─── DATA TO USE ───

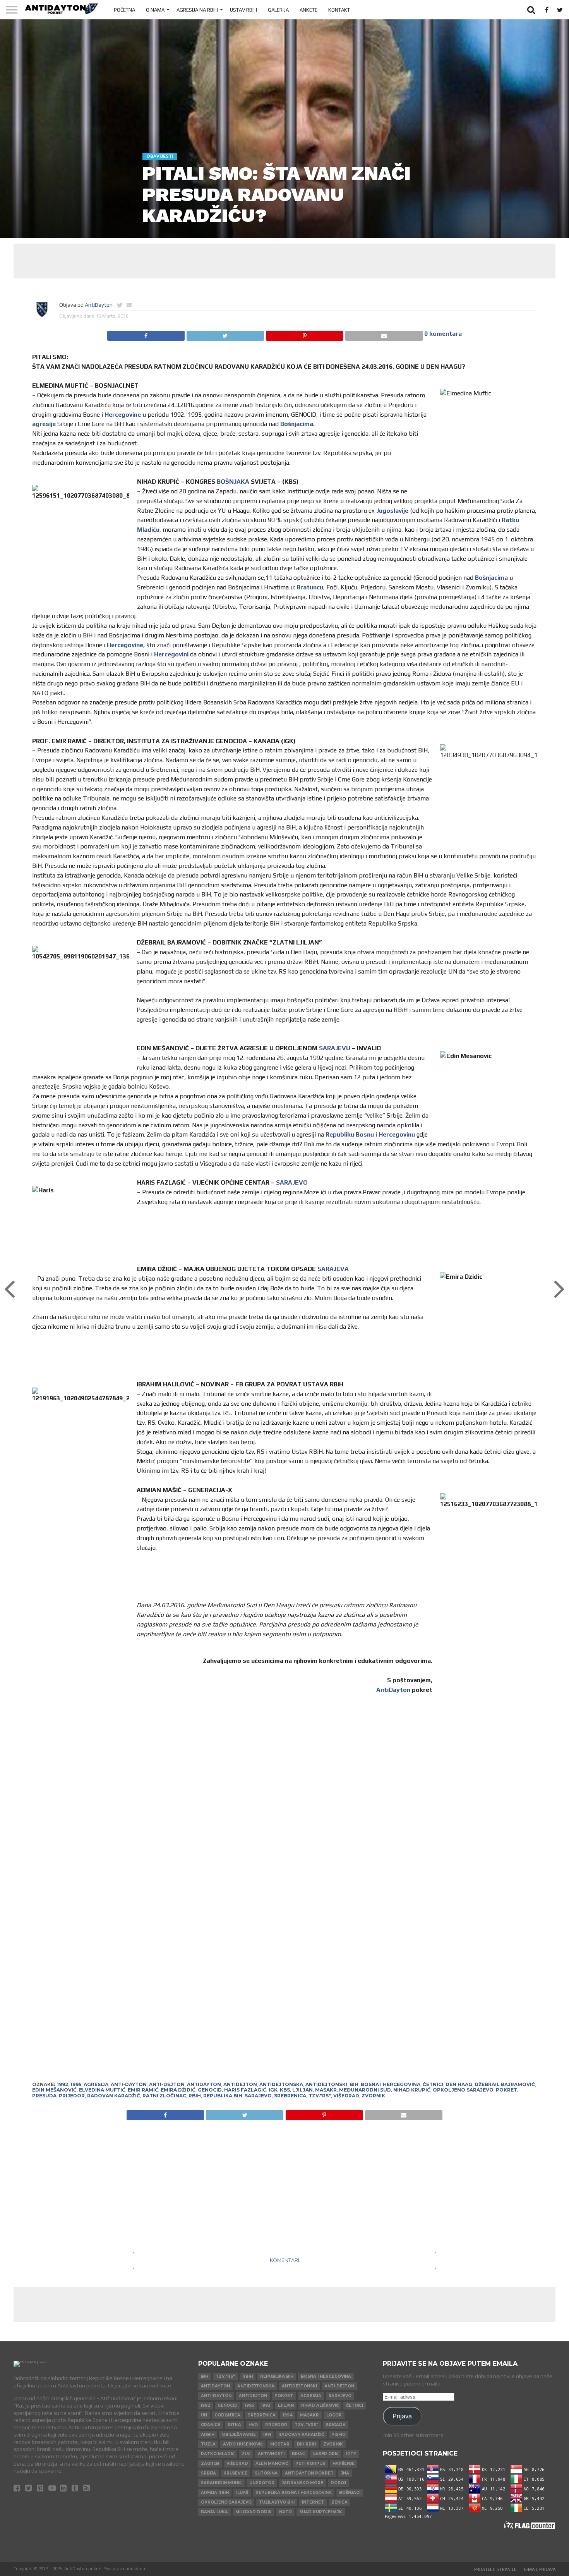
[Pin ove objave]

───
─── DATA TO USE ───

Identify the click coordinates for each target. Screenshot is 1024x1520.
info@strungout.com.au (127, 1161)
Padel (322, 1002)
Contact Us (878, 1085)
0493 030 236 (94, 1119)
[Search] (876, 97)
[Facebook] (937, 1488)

───

TASK DIRECTIONS
From the line that has "Identify the click" through the line that has "[Facebook] (937, 1488)", copy every line exactly as it appears above, and leave out all others.

TASK RESPONSE
Identify the click coordinates for each target. Screenshot is 1024x1520.
info@strungout.com.au (127, 1161)
Padel (322, 1002)
Contact Us (878, 1085)
0493 030 236 (94, 1119)
[Search] (876, 97)
[Facebook] (937, 1488)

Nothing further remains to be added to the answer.